Au bout d’un moment, quand il eut repris son souffle, il s’assit et regarda autour de lui. L’air était encore rempli de sable, mais il n’avait plus besoin de couvrir son visage et le vent semblait en train de tomber. À quelques mètres de lui en aval, un des flotteurs était échoué au bord de la rivière ; il ne vit aucune trace des deux autres. Trois ou quatre silhouettes étaient affalées tout près de là : vivants ou morts, il n’aurait su le dire. Des voix faibles et étouffées résonnaient au loin. Valentin était incapable de dire s’il se trouvait sur la rive de Piurifayne ou sur celle de Gihorna, mais il supposa qu’il était en territoire Changeforme car il lui sembla qu’un rideau de végétation impénétrable s’élevait derrière lui.

Il se leva.

— Monseigneur ! Monseigneur !

— Sleet ? Par ici !

La petite silhouette agile de Sleet émergea des ténèbres. Carabella l’accompagnait et Tunigorn les suivait de près. Valentin les étreignit tour à tour avec gravité. Carabella était parcourue de frissons irrépressibles bien que la nuit fût chaude et moite maintenant que le vent brûlant avait cessé de souffler. Il l’attira contre lui et essaya d’épousseter les grains de sable humide collés à ses vêtements comme une épaisse croûte.

— Deux des flotteurs sont perdus, monseigneur, dit Sleet, et je crois qu’une grande partie des passagers ont péri avec eux.

— J’en ai bien peur, fit Valentin en hochant la tête d’un air accablé. Mais ils n’ont sûrement pas tous disparu !

— Il y a en effet quelques survivants. J’ai entendu leurs voix en venant à votre rencontre. Plusieurs – je n’ai aucune idée de leur nombre – sont éparpillés le long des deux rives. Mais vous devez vous attendre à des pertes, monseigneur. Tunigorn et moi, nous avons vu quelques corps sur la berge et il est fort probable que d’autres ont été entraînés par le courant et se sont noyés loin d’ici. Nous en saurons davantage au matin.

— Tu as raison, dit Valentin.

Il s’assit par terre jambes croisées, plus à la manière d’un tailleur que d’un roi, et se plongea dans un long silence, laissant distraitement sa main courir dans le sable qui s’était entassé sur plusieurs centimètres comme une étrange espèce de neige. Il y avait une question qu’il n’osait pas poser, mais au bout d’un moment il ne put se contenir. Il leva les yeux vers Sleet et Tunigorn.

— A-t-on des nouvelles d’Elidath ? demanda-t-il.

— Aucune, monseigneur, répondit Sleet d’une voix douce.

— Rien ? Rien du tout ? Personne ne l’a vu ni entendu ?

— Il était avec nous dans l’eau avant que notre flotteur coule, dit Carabella.

— Oui. Je m’en souviens. Mais depuis ?

— Rien, dit Tunigorn.

Valentin lui lança un regard perplexe.

— Êtes-vous en train de me cacher que son corps a été retrouvé ?

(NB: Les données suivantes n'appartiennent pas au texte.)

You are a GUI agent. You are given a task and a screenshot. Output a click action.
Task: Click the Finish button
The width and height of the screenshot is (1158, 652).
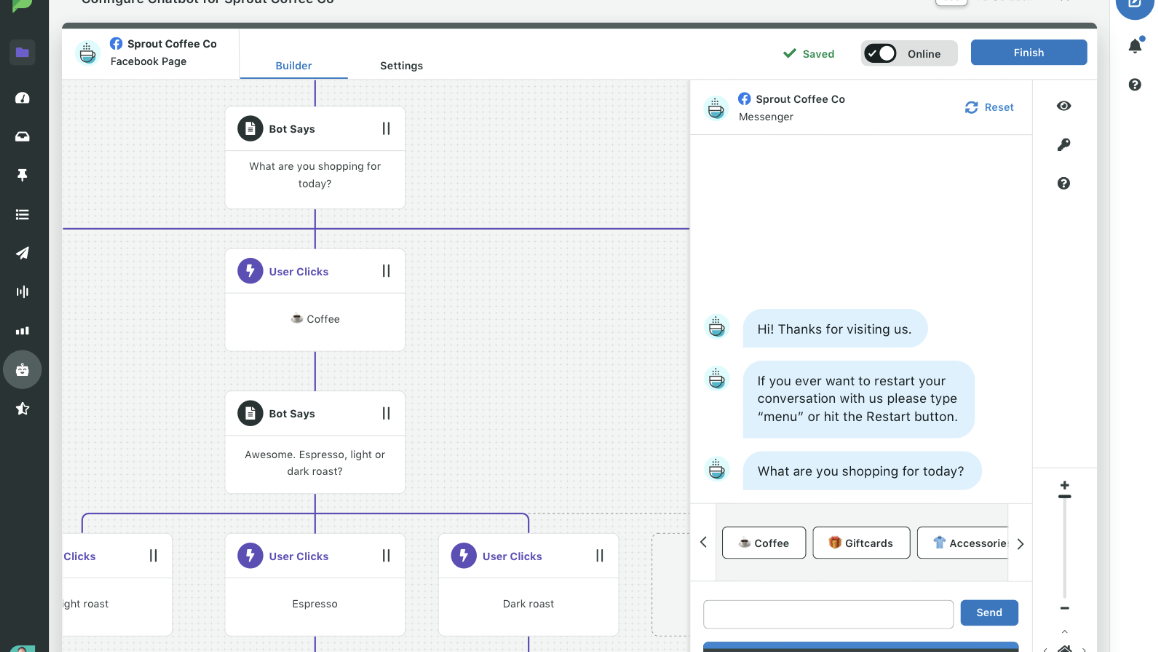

— Par la Dame, Valentin, je n’en sais pas plus que toi sur ce qui est arrivé à Elidath ! s’exclama Tunigorn.

— Oui. Oui. Je te crois. Cela m’inquiète de ne pas savoir ce qu’il est devenu. Tu sais combien il compte pour moi, Tunigorn.

— Crois-tu que je l’ignore ?

— Je te demande pardon, mon vieil ami, dit Valentin avec un triste sourire. Je crois que la nuit que nous venons de vivre m’a un peu dérangé l’esprit.